Tunisie – VIDEO : L’école coranique de Regueb : Le dossier de trop qui a affolé les islamistes d’Ennahdha

Il faut reconnaître que beaucoup trop de dossiers plus brûlants les uns que les autres, ont été ouverts et où Ennahdha est visée, de près ou de loin, ces dernières semaines.

Ce qui donne à méditer, c’est pourquoi « l’affaire » de l’école coranique du Regueb a gêné et affolé, plus que tous les autres dossiers, nos frères d’Ennahdha ? Serait-ce parce que ce dossier, à lui seul, résume tous les torts dont pourrait être accusé le parti islamiste ? Serait-ce parce que les frères musulmans de Tunisie sentent l’étau se resserrer autour d’eux, aussi bien sur le plan national qu’international et notamment, du côté de chez l’oncle Sam, où les vents semblent avoir, décidément, changé de cap pour eux ?

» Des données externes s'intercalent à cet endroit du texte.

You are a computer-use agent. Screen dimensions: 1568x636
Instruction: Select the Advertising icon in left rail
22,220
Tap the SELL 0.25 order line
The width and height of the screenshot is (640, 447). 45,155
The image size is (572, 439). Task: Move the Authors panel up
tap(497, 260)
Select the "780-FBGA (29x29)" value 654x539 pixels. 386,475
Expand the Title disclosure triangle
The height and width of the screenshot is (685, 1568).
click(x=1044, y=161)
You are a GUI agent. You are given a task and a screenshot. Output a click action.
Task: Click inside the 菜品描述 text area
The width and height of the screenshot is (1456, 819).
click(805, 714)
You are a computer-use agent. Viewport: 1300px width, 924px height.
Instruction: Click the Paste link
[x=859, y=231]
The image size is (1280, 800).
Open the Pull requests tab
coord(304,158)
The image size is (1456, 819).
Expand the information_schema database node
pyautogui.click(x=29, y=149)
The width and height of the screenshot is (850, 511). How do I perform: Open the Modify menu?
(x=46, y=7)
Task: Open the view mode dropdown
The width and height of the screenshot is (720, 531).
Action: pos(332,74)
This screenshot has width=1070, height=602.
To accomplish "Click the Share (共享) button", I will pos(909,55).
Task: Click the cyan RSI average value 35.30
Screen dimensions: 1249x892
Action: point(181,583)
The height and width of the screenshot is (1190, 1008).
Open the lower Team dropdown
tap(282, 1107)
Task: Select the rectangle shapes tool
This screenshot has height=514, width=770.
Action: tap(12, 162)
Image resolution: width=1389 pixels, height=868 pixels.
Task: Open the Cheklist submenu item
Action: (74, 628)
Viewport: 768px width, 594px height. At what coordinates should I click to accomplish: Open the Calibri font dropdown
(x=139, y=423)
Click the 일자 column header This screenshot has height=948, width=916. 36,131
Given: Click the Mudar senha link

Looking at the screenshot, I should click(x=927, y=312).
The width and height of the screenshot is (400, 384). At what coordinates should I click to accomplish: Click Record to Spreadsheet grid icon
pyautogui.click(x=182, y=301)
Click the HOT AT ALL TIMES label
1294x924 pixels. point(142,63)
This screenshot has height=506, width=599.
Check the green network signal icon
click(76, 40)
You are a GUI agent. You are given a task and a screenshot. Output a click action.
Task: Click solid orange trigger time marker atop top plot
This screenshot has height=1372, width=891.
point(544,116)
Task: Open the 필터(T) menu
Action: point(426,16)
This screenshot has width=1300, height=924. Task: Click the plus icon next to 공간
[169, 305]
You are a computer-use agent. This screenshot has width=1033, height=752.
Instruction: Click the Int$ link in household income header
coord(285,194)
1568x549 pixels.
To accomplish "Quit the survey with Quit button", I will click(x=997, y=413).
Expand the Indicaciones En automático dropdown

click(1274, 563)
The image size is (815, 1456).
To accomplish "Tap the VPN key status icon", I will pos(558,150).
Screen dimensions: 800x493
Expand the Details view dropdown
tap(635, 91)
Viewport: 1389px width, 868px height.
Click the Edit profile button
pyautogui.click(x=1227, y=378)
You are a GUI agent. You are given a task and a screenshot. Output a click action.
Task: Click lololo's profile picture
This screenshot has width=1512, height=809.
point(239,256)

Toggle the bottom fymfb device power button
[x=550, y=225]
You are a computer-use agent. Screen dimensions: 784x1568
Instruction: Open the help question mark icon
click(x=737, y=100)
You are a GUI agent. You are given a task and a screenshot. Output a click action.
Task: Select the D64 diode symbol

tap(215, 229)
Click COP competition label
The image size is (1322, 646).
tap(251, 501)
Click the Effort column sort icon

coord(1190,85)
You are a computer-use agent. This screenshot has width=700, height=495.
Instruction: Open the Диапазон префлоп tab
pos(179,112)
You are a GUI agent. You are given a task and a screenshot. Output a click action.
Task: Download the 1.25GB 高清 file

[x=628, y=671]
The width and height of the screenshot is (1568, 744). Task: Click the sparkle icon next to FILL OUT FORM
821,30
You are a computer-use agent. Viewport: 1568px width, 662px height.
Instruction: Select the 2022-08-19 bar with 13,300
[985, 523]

De toutes les façons et quelle que soit la cause, pour être affolés, ils le sont bel et bien, les leaders d’Ennahdha, par ce « dossier de trop ». La preuve, ils sont apparus, tous en même temps et on les trouve sur tous les fronts, avec toutes les franges.

Ainsi, rien que ce mardi, ils étaient au moins, trois grands parmi les grands du parti, à investir les médias pour tenter d’amortir, chacun à sa manière, le choc.

Abdelhamid Jelassi a, par exemple, choisi de relativiser l’histoire, rassurant les tunisiens que leur pays est un Etat civil, mais a tenu à rappeler que la lecture du Coran et la création des organisations, font parties des droits constitutionnels des tunisiens, faisant dévier le débat sur les libertés et droits, insinuant qu’il serait grave de les remettre en question !

Sahbi Attig a, lui, été plus incisif, en allant droit au but et en condamnant le fait d’exploiter les « dépassements » enregistrés dans cette école à des fins politiques, notamment en cette année pré-électorale.

Quant à Noureddine Bhiri, il n’y est pas allé par quatre chemins, détournant le problème des islamistes et des takfiristes, en un conflit entre les tunisiens et les citoyens de Sidi Bouzid, berceau de la « Révolution ». Regueb, a donné six martyrs lors de cette même révolution, a-t-il affirmé. Bhiri démontre que les « frères » sont capables des pires fourberies, pour se tirer d’affaires, quitte à embraser une partie du pays ou à retourner les tunisiens les uns contre les autres, alors que ce sont eux qui sont au centre de la tourmente.

Néanmoins, là où les islamistes se sont trompés, en laissant paraître de façon flagrante, leur affolement, ce fut lorsqu’ils ont laissé la parole aux « jeunes » qui sont trop immatures et trop inexpérimentés, n’étant pas passé par la case prison, comme le jeune avocat Seifeddine Makhlouf qui, hors de lui et ne sachant plus que dire, s’est laissé emporter par la colère et a tenu à montrer aux tunisiens qu’ils sont les plus forts et que ce sont eux qui commandent et personne d’autre. Chose que ses aînés auraient aimé ne pas divulguer pour le moment.

Ce jeune avocat s’est, en effet, laissé aller à des dérives qui pourraient lui coûter cher, vu qu’il est poursuivi par les magistrats et même, par ses collègues avocats, pour outrage à magistrat et pour avoir défié et insulté tout un pays, afin de  défendre une poignée de gens dont la cause est indéfendable.